Problem to work on: A word-for-word retyping of the listing is the goal.

┄┄┄┄┄┄┄┄┄┄

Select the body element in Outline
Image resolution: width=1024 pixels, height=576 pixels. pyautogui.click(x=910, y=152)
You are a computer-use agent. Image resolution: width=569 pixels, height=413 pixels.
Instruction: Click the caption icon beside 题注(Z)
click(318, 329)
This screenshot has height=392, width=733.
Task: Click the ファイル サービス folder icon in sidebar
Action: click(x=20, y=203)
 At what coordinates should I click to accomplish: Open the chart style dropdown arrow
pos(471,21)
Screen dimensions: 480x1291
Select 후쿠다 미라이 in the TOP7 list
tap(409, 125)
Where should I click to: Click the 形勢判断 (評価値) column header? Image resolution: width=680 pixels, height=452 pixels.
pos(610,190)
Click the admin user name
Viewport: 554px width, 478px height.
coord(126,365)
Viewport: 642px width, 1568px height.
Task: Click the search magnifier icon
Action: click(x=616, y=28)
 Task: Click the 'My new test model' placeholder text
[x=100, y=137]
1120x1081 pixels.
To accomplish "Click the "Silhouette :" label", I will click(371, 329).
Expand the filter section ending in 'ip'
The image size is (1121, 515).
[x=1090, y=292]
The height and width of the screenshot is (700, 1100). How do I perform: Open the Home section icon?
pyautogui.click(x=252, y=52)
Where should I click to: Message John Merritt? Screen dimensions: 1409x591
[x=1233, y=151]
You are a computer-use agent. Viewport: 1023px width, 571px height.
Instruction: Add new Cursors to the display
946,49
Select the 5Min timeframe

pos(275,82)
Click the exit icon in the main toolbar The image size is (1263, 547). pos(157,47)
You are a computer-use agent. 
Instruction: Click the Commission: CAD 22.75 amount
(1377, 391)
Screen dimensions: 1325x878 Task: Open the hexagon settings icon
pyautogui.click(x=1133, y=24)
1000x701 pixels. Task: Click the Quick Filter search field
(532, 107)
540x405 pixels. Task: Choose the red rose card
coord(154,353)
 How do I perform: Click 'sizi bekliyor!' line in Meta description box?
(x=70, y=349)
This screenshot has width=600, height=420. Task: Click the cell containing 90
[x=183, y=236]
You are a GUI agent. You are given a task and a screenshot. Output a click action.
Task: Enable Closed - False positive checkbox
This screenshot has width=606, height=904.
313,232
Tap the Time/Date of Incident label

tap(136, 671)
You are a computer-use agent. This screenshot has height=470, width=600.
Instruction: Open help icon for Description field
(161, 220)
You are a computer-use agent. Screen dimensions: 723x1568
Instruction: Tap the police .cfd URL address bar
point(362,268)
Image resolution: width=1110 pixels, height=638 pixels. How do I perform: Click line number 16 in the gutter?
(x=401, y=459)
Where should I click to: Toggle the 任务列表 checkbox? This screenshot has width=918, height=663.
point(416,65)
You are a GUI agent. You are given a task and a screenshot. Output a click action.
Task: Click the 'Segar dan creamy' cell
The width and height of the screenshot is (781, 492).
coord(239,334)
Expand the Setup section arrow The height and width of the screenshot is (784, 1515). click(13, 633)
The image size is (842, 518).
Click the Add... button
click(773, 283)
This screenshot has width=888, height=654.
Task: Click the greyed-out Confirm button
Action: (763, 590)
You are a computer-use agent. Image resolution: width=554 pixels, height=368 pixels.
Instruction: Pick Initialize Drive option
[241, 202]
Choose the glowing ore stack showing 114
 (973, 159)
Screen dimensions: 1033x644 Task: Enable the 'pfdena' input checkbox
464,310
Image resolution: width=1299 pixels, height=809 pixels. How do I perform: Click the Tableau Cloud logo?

┄┄┄┄┄┄┄┄┄┄

Answer to this exercise:
Select the body element in Outline
Image resolution: width=1024 pixels, height=576 pixels. pyautogui.click(x=910, y=152)
You are a computer-use agent. Image resolution: width=569 pixels, height=413 pixels.
Instruction: Click the caption icon beside 题注(Z)
click(318, 329)
This screenshot has height=392, width=733.
Task: Click the ファイル サービス folder icon in sidebar
Action: click(x=20, y=203)
 At what coordinates should I click to accomplish: Open the chart style dropdown arrow
pos(471,21)
Screen dimensions: 480x1291
Select 후쿠다 미라이 in the TOP7 list
tap(409, 125)
Where should I click to: Click the 形勢判断 (評価値) column header? Image resolution: width=680 pixels, height=452 pixels.
pos(610,190)
Click the admin user name
Viewport: 554px width, 478px height.
coord(126,365)
Viewport: 642px width, 1568px height.
Task: Click the search magnifier icon
Action: click(x=616, y=28)
 Task: Click the 'My new test model' placeholder text
[x=100, y=137]
1120x1081 pixels.
To accomplish "Click the "Silhouette :" label", I will click(371, 329).
Expand the filter section ending in 'ip'
The image size is (1121, 515).
[x=1090, y=292]
The height and width of the screenshot is (700, 1100). How do I perform: Open the Home section icon?
pyautogui.click(x=252, y=52)
Where should I click to: Message John Merritt? Screen dimensions: 1409x591
[x=1233, y=151]
You are a computer-use agent. Viewport: 1023px width, 571px height.
Instruction: Add new Cursors to the display
946,49
Select the 5Min timeframe

pos(275,82)
Click the exit icon in the main toolbar The image size is (1263, 547). pos(157,47)
You are a computer-use agent. 
Instruction: Click the Commission: CAD 22.75 amount
(1377, 391)
Screen dimensions: 1325x878 Task: Open the hexagon settings icon
pyautogui.click(x=1133, y=24)
1000x701 pixels. Task: Click the Quick Filter search field
(532, 107)
540x405 pixels. Task: Choose the red rose card
coord(154,353)
 How do I perform: Click 'sizi bekliyor!' line in Meta description box?
(x=70, y=349)
This screenshot has width=600, height=420. Task: Click the cell containing 90
[x=183, y=236]
You are a GUI agent. You are given a task and a screenshot. Output a click action.
Task: Enable Closed - False positive checkbox
This screenshot has width=606, height=904.
313,232
Tap the Time/Date of Incident label

tap(136, 671)
You are a computer-use agent. This screenshot has height=470, width=600.
Instruction: Open help icon for Description field
(161, 220)
You are a computer-use agent. Screen dimensions: 723x1568
Instruction: Tap the police .cfd URL address bar
point(362,268)
Image resolution: width=1110 pixels, height=638 pixels. How do I perform: Click line number 16 in the gutter?
(x=401, y=459)
Where should I click to: Toggle the 任务列表 checkbox? This screenshot has width=918, height=663.
point(416,65)
You are a GUI agent. You are given a task and a screenshot. Output a click action.
Task: Click the 'Segar dan creamy' cell
The width and height of the screenshot is (781, 492).
coord(239,334)
Expand the Setup section arrow The height and width of the screenshot is (784, 1515). click(13, 633)
The image size is (842, 518).
Click the Add... button
click(773, 283)
This screenshot has width=888, height=654.
Task: Click the greyed-out Confirm button
Action: (763, 590)
You are a computer-use agent. Image resolution: width=554 pixels, height=368 pixels.
Instruction: Pick Initialize Drive option
[241, 202]
Choose the glowing ore stack showing 114
 (973, 159)
Screen dimensions: 1033x644 Task: Enable the 'pfdena' input checkbox
464,310
Image resolution: width=1299 pixels, height=809 pixels. How do I perform: Click the Tableau Cloud logo?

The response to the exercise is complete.